=== Trecho selecionado ===
::::
Tribunal derruba audiência e liberação de R$ 35 mi de Palocci decididas por juiz da Lava Jato

O TRF-4 (Tribunal Regional Federal da 4ª Região) derrubou duas decisões do juiz federal Eduardo Appio que atendiam a pedidos da defesa do ex-ministro Antonio Palocci.

Além de cancelar uma audiência na qual Palocci seria ouvido sobre eventuais “excessos e erros” da Operação Lava Jato, marcada pelo magistrado de primeiro grau para ocorrer nesta sexta-feira (19), o tribunal de segunda instância também anulou outra decisão de Appio que liberava R$ 35 milhões de uma conta ligada ao ex-ministro.

Desde o início do ano, Appio está à frente da 13ª Vara de Curitiba, responsável pelos processos remanescentes da Lava Jato. Crítico de métodos antigos da investigação, o juiz tem tomado decisões favoráveis aos réus com frequência, revendo posições de outros magistrados.

“Considerando o princípio constitucional da presunção de inocência, os bens constritos não podem ficar eternamente sob confisco do Estado brasileiro”, escreveu Appio em 12 de maio, ao decidir pela liberação de R$ 35 milhões para Palocci.

Ele justificou, ainda, que o cálculo de danos ocasionados pelo acusado, segundo o MPF (Ministério Público Federal), foi “meramente conjectural e não representa a responsabilidade em concreto, especialmente quando se considera o grande número de bens imóveis que podem servir de garantia ao juízo”.

Por volta das 14h30 desta sexta, o juiz do TRF-4 Carlos Eduardo Thompson Flores Lenz derrubou a decisão, atendendo a um pedido do MPF.

De acordo com os procuradores da República, a conta com R$ 35 milhões estava atrelada a uma ação penal que, por força de uma decisão do STJ (Superior Tribunal de Justiça), já foi transferida para a Justiça Eleitoral do Distrito Federal. Além de alegar incompetência da Vara de Curitiba no caso, o MPF também reclama que não foi intimado por Appio sobre o caso.

Em ofício encaminhado ao juiz de segunda instância, Appio afirma que “tão somente deu cumprimento à decisão proferida pelo Juízo da 10ª Vara Federal do DF e que o Ministério Público Federal em Curitiba acompanhou e concordou com esta decisão liberatória de valores que são de propriedade de Antonio Palocci Filho e esposa (meação)”.
::::
=== Registros de dados ===

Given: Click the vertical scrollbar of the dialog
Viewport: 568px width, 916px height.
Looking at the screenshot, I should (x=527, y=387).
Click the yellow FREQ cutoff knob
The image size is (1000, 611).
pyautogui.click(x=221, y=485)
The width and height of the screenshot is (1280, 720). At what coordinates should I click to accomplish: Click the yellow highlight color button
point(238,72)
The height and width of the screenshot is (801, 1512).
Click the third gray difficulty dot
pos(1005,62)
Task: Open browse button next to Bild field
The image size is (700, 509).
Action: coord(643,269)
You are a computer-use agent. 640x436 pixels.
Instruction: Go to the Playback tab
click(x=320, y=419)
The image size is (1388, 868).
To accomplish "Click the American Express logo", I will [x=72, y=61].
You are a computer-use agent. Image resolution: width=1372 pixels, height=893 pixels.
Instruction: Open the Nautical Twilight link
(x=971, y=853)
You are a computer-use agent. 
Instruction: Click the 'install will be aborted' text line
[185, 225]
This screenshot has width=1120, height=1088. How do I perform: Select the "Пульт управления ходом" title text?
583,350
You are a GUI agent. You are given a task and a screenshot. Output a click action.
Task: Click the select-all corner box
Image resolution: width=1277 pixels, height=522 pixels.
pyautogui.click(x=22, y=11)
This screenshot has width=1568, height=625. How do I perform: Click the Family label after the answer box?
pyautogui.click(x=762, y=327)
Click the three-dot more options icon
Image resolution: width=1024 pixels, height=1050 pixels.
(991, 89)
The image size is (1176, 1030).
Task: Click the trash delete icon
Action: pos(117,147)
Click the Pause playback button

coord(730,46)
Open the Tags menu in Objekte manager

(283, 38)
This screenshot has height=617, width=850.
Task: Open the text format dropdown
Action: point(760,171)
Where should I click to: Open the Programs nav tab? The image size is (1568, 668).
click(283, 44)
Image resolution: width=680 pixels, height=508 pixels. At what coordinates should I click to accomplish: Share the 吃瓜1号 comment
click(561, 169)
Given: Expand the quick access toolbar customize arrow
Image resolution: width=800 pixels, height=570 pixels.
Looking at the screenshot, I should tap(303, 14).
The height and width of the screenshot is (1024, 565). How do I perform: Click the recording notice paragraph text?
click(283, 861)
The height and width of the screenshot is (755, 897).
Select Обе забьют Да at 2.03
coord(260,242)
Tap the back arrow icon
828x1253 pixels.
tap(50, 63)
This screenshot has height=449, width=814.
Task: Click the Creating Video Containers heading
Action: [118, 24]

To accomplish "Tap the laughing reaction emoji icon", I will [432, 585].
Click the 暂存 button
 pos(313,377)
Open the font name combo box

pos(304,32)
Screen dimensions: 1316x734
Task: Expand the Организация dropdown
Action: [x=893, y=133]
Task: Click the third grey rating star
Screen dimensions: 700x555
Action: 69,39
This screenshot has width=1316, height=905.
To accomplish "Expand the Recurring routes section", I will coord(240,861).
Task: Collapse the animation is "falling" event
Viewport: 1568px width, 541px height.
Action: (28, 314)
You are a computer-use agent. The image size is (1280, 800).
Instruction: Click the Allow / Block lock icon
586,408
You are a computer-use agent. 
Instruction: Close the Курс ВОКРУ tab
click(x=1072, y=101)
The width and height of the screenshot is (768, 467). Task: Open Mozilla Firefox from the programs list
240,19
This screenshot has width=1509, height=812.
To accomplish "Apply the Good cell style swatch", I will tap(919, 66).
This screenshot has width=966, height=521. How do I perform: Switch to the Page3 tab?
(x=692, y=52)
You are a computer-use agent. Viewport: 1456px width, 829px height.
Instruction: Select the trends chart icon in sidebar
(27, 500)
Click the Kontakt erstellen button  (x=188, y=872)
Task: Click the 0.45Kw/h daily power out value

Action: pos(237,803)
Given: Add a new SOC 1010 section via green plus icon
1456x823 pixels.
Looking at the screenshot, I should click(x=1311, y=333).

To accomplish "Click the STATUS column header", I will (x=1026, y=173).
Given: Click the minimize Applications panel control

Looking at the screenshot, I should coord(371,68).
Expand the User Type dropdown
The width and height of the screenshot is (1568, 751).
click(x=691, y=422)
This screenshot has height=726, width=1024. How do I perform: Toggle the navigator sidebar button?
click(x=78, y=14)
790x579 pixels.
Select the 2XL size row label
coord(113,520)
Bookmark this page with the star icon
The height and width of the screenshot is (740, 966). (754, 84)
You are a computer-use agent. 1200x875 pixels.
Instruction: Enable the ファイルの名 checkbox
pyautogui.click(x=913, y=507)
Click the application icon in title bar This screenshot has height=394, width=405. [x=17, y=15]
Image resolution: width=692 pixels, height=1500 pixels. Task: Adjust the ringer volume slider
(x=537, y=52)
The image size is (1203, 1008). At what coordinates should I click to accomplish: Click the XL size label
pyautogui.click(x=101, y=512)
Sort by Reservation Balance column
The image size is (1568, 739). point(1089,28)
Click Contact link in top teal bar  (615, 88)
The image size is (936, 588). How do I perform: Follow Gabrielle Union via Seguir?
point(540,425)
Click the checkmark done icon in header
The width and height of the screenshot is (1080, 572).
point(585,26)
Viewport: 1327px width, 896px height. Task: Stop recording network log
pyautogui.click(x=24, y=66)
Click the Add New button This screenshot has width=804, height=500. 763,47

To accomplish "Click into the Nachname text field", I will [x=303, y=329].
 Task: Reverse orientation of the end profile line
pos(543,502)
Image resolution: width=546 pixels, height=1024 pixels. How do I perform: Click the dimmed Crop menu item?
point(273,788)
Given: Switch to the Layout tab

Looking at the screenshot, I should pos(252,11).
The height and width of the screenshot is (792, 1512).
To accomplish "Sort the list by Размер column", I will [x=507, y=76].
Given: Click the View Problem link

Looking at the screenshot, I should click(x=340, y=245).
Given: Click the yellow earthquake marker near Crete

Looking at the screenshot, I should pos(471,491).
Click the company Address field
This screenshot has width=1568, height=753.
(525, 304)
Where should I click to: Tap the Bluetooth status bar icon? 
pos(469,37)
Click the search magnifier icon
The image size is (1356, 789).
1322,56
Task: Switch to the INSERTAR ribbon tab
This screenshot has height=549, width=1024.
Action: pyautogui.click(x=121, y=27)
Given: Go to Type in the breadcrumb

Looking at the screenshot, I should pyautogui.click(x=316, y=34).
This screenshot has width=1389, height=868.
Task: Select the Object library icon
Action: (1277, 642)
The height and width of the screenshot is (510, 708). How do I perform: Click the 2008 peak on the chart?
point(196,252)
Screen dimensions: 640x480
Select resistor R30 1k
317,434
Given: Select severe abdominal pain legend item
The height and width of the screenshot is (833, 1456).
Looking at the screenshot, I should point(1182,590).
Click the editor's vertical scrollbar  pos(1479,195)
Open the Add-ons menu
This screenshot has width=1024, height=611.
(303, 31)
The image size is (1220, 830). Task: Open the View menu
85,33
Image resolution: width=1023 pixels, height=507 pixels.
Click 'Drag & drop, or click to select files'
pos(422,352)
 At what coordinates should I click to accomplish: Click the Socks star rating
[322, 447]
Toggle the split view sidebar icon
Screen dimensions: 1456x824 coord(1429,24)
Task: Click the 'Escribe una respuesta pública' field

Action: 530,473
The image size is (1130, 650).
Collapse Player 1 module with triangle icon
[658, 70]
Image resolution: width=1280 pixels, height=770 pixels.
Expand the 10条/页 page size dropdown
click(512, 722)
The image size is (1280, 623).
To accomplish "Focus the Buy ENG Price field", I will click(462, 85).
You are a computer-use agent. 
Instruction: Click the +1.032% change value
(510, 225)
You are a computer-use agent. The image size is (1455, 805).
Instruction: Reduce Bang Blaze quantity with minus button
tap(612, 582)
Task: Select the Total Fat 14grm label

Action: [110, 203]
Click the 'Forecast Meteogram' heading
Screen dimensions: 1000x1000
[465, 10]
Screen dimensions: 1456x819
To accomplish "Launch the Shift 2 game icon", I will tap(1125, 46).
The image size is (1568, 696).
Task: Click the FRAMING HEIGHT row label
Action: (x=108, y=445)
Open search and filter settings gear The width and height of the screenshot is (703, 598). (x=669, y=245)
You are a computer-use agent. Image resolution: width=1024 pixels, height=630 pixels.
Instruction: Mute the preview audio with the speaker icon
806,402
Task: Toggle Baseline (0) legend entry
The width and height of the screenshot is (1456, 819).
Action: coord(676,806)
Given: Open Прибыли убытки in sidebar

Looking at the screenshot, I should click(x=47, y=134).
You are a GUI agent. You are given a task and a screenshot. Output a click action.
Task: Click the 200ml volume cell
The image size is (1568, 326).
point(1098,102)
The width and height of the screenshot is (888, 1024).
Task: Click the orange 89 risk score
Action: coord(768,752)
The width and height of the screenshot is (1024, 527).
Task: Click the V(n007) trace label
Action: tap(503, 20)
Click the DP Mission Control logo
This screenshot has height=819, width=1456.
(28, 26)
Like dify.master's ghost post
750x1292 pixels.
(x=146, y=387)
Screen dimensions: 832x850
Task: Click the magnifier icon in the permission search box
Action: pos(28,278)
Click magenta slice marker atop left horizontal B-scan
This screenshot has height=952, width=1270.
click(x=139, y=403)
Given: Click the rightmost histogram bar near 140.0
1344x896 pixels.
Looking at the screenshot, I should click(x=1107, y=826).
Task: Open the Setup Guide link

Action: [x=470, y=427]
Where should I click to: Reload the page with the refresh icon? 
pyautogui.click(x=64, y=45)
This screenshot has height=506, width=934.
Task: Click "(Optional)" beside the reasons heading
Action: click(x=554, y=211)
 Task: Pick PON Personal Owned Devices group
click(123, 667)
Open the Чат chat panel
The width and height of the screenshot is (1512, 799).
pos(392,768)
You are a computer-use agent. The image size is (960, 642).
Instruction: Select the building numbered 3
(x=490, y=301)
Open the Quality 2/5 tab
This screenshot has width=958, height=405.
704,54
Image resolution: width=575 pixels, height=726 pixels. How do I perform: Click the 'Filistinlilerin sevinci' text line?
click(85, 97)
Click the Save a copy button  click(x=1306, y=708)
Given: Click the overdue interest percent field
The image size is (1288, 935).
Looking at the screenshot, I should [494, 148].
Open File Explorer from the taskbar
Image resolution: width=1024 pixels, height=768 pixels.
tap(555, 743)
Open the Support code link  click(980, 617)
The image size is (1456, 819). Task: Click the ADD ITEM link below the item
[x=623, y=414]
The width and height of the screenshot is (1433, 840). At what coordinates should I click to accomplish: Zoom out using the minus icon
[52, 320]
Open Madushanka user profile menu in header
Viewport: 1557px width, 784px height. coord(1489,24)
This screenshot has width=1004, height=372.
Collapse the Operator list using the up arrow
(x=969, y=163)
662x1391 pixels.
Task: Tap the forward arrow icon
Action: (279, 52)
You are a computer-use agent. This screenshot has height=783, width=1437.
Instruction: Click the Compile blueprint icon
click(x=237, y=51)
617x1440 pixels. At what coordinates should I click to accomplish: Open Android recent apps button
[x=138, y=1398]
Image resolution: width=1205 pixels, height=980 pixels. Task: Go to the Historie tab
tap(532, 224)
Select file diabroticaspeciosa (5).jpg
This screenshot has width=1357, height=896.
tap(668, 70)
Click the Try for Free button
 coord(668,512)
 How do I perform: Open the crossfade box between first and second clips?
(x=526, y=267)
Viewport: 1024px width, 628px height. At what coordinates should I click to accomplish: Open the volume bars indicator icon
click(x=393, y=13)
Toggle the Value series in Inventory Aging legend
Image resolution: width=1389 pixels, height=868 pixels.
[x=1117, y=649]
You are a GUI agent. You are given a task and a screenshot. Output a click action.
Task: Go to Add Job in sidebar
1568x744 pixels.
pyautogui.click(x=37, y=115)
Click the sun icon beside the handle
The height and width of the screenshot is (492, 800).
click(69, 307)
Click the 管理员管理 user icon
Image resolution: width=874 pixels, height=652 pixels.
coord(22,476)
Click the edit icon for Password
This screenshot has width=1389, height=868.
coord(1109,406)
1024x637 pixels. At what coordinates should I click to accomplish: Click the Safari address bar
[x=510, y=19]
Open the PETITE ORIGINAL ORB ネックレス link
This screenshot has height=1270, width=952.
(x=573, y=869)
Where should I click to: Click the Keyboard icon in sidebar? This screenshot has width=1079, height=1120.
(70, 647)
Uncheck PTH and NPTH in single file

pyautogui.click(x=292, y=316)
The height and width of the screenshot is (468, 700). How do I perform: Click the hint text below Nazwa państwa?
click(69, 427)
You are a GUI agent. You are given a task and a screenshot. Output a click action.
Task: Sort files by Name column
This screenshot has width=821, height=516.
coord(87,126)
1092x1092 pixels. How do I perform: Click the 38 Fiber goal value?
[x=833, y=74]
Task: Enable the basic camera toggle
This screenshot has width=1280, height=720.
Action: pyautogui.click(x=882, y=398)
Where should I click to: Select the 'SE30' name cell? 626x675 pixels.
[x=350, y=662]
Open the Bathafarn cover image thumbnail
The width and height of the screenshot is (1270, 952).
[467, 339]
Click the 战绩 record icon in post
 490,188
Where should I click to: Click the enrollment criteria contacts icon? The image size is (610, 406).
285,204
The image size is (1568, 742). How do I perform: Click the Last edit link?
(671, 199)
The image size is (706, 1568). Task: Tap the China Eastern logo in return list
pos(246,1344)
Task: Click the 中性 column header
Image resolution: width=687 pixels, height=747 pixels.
::::
=== Problemas a resolver ===
[a] Segundo a notícia sobre Palocci e o TRF-4, qual juiz do tribunal derrubou a decisão que liberava os R$ 35 milhões?
[b] Retome a notícia sobre as decisões do TRF-4 no caso Palocci a partir do ponto em que ela para.
Não é preciso usar os dados.

=== Respostas por tarefa ===
[a] O juiz Carlos Eduardo Thompson Flores Lenz.

[b]
Em outra decisão do TRF-4, na qual a audiência de Palocci com Appio foi cancelada, o tribunal de segunda instância também aponta incompetência da Vara de Curitiba.

O MPF afirma que assuntos ligados ao acordo de colaboração de Palocci são de competência da 8ª Turma Criminal do TRF-4, o que foi acolhido pelo magistrado de segundo grau.

“Acaso a defesa tenha interesse em discutir o acordo de colaboração, cabe a ela provocar esta corte regional em procedimento próprio”, escreve o juiz federal de segunda instância Loraci Flores de Lima, em decisão assinada no final da tarde de quinta (18).

A reportagem procurou a defesa de Palocci, mas ainda não obteve retorno.

Por meio de uma petição apresentada pelo advogado Tracy Reinaldet, Palocci tinha se colocado à disposição de Appio para esclarecer o contexto da sua prisão, do seu acordo de colaboração premiada e também apontar “excessos e erros” da Lava Jato.

Sem antecipar fatos específicos, Palocci disse que seu objetivo era contribuir para o aprimoramento do sistema de Justiça penal, para “torná-lo mais democrático e garantista”.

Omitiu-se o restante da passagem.